Die KI-Plattform, die von einem Team der DTU und des amerikanischen Scripps Research Institute entwickelt wurde, soll eine große Herausforderung in der Krebsimmuntherapie lösen, indem sie zeigt, wie Wissenschaftler gezielte Therapien für Tumorzellen entwickeln und dabei gesunde Gewebe schonen können. Normalerweise identifizieren T-Zellen Krebszellen auf natürliche Weise, indem sie bestimmte Proteinfragmente, sogenannte Peptide, erkennen, die von Molekülen namens pMHCs auf der Zelloberfläche präsentiert werden. Die Nutzung dieses Wissens für die Therapie ist ein langsamer und schwieriger Prozess, oft weil die Variation der körpereigenen T-Zell-Rezeptoren die Entwicklung einer personalisierten Behandlung erschwert.
Präzision ist in der Krebsbehandlung von entscheidender Bedeutung
In der Studie testeten die Forscher die Leistungsfähigkeit der KI-Plattform an einem bekannten Krebszielmolekül, NY-ESO-1, das in einer Vielzahl von Krebsarten vorkommt. Dem Team gelang es, einen Minibinder zu entwickeln, der sich fest an die NY-ESO-1-pMHC-Moleküle bindet. Als das entworfene Protein in T-Zellen eingeführt wurde, entstand ein einzigartiges neues Zellprodukt, das von den Forschern „IMPAC-T-Zellen” genannt wurde und die T-Zellen in Laborversuchen effektiv dazu anleitete, Krebszellen abzutöten. Die Forscher wandten das Verfahren auch an, um Bindemittel für ein Krebsziel zu entwerfen, das bei einem Patienten mit metastasiertem Melanom identifiziert wurde, und konnten ebenfalls Bindemittel für dieses Ziel erfolgreich herstellen. Damit wurde dokumentiert, dass die Methode auch für eine maßgeschneiderte Immuntherapie gegen neue Krebsziele eingesetzt werden kann.
Ein entscheidender Schritt in der Innovation der Forscher war die Entwicklung einer „virtuellen Sicherheitsprüfung“. Das Team nutzte KI, um die von ihnen entworfenen Minibinder zu screenen und sie in Bezug auf pMHC-Moleküle zu bewerten, die auf gesunden Zellen gefunden wurden.

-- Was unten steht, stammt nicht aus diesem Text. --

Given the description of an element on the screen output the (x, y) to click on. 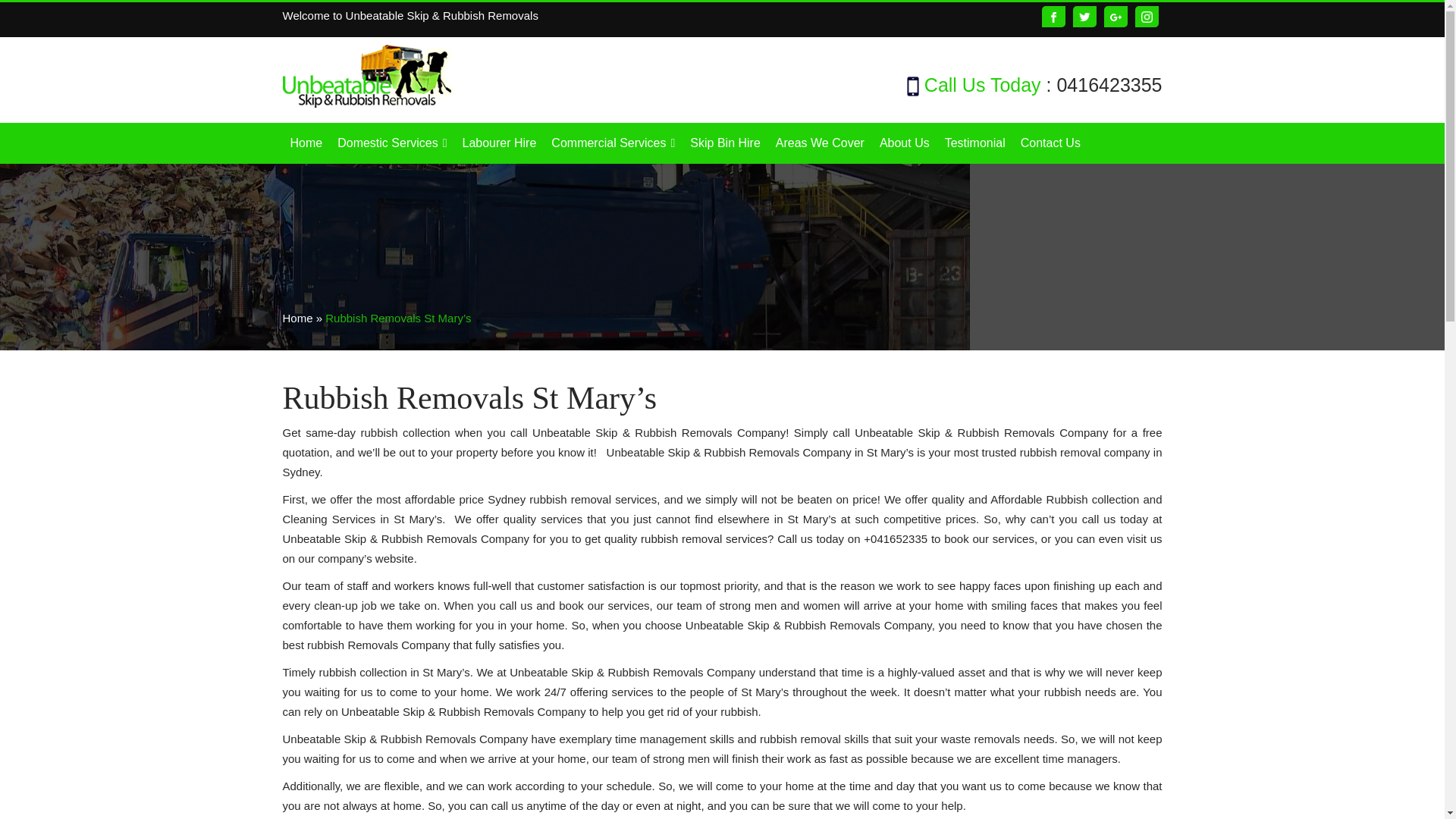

Mit dieser Methode konnten sie Minibinder, die gefährliche Nebenwirkungen verursachen könnten, bereits vor der Durchführung von Experimenten herausfiltern. „Präzision ist in der Krebsbehandlung von entscheidender Bedeutung. Indem wir bereits in der Entwicklungsphase Kreuzreaktionen vorhersagen und ausschließen konnten, haben wir das mit den entwickelten Proteinen verbundene Risiko reduziert und die Wahrscheinlichkeit erhöht, eine sichere und wirksame Therapie zu entwickeln“, sagt DTU-Professorin und Mitautorin der Studie Sine Reker Hadrup.
Krebszellen im Körper genau aufspüren und eliminieren
Timothy Patrick Jenkins geht davon aus, dass es bis zu fünf Jahre dauern wird, bis die neue Methode für erste klinische Studien am Menschen bereit ist. Sobald die Methode einsatzbereit ist, wird der Behandlungsprozess den aktuellen Krebsbehandlungen mit genetisch veränderten T-Zellen ähneln, den sogenannten CAR-T-Zellen, die derzeit zur Behandlung von Lymphomen und Leukämie eingesetzt werden. Den Patienten wird zunächst im Krankenhaus Blut abgenommen, ähnlich wie bei einer routinemäßigen Blutuntersuchung. Aus dieser Blutprobe werden dann ihre Immunzellen extrahiert und im Labor so verändert, dass sie die von der KI entwickelten Minibinder tragen. Diese verbesserten Immunzellen werden dem Patienten zurückgegeben, wo sie wie gezielte Raketen wirken und Krebszellen im Körper genau aufspüren und eliminieren.